そしてこの六把野井水であるが、「ろっぱのゆすい」と「ろっぱのいすい」(三岐鉄道ウェブサイトなど)の2通りの読みが見られる。 

三重県のホームページ(サイト)では、六把野井水は見つからなかったものの、南家城川口井水に「みなみいえきかわぐちゆすい」と假名を振っている。いろいろこの地方のことを調べていくと、大井と書いて「おおゆ」と振り假名のあるものもあった。井を「ゆ」と読むのはこの地方独特の読み方なのだろうか?あるいは私の教養不足で各地にあるものだろうか?
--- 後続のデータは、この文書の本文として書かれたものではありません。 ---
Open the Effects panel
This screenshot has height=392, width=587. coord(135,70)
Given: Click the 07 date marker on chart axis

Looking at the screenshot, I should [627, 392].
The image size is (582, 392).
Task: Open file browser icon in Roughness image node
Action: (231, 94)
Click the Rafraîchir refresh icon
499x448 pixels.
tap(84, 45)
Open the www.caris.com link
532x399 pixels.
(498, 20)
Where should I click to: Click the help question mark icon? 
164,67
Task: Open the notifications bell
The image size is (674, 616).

なお北勢線にはかつて「六把野駅」があった。これは穴太(あのう)駅と北大社(きたおおやしろ)駅の間であったが、この場所は六把野新田で、その区域は広くない。あるいは他の地名がどんどんできて(古臭い地名!)新田が狭くなったのか?ともかく六把野新田からこの六把野井水拱橋までは7~8km離れている。六把野というのはもっと広い区域を言ったのであろう。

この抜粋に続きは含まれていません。